BALTIMORE, Md., Dec. 20, 2012 - A U.S. District Court judge today threw out a suit by attorneys representing the Waterkeeper Alliance against a Maryland family and Perdue Farms, saying that the an environmental group led by Robert F. Kennedy Jr. failed to prove its allegations that runoff from the farm violated the Clean Water Act.

The decision by Senior Judge William M. Nickerson will be regarded as a setback for environmental groups who hoped to hold poultry integrators such as Perdue liable for pollution from farms where their poultry is grown under production contracts and as a major victory for the poultry industry, which helped finance the defense of the Berlin, Md., couple’s farm.

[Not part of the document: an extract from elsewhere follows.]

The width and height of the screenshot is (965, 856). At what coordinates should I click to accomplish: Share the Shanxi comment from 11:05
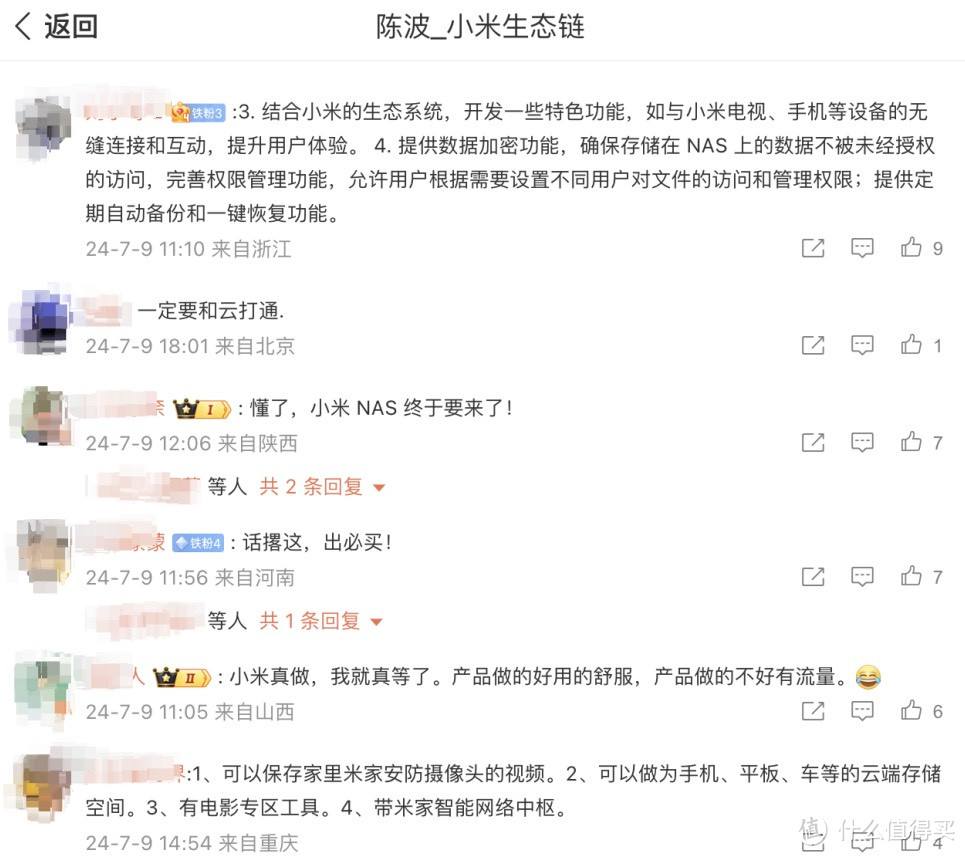point(812,711)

Waterkeeper sued contract chicken growers Alan and Kristin Hudson of Berlin, Md., and Perdue in March 2010, claiming that chicken manure seeped from the farm into local waterways that ultimately flowed into the Chesapeake Bay.

“The plaintiff has failed to meet its burden of establishing that there was a discharge of pollution from the poultry operation on the Hudson farm,” Nickerson said in a 50-page opinion. He also found “insufficient evidence to impose CWA liability on Perdue.” While a 1988 precedent found circumstances in which a poultry processor can be held liable for actions of its contract growers, the integrator must “manage, direct or conduct operations specifically related to pollution.”

In the Hudson case, he said, what Perdue required was “related to bird health and product quality, not pollution.” He added that the evidence suggested that because Perdue had educated its growers about management practices to limit pollution, the Maryland-based company “should be commended, not condemned. Perdue appears to have tried to take the lead in addressing some of the very issues about which the plaintiff is concerned,” Nickerson wrote.

“It appears to the court . . . that Waterkeeper has a goal of using the CWA to force integrators, like Perdue, to seriously alter, if not abandon, their operations on the Eastern Shore,” he said. The judge had telegraphed his sentiment in an order in March that denied requests for summary judgment, setting the stage for a trial in October. He wrote that “it seems clear that the original plaintiffs in this action were looking for an opportunity to bring a citizen suit under the CWA against some chicken production operation under contract with a major poultry integrator.”

National Chicken Council President Mike Brown applauded the ruling. “We feel like this was a lawsuit against all of us, and we are pleased that Judge Nickerson ruled that the Waterkeeper Alliance had not met the standard of preponderance of evidence in its argument. Today's ruling is a win for Delmarva's family farmers and against radical environmental activists who disregard the facts, sue first and ask questions later.”

He said that Maryland Gov. Martin O’Malley, who took the side of the farmers and criticized the University of Maryland Law School for allowing students at its legal clinic to represent the Waterkeeper, “said it best – that this unfair attack on a family farm represented an ‘ongoing injustice’.” Poultry industry groups including NCC and numerous state and county Farm Bureaus and Farm Credit of contributed to the Hudson’s legal defense fund.

The defense group issued this statement: “All along we've said that this lawsuit threatens family farms across the country, and the trial revealed the true agenda of the groups and of the individuals involved in the case – to use trumped up pollution charges to attack poultry farms. We believe it's clear that the Waterkeeper Alliance, the Assateague Coastal Trust  and the University of Maryland Environmental Law Clinic did not prove their case. They have continuously changed their story to find some reason to vilify a hardworking farm family just because they raise chickens. The best they could come up with is that dust from the poultry house fans and the small amount of litter from foot traffic in and out of the poultry house constitute a violation of the Clean Water Act.”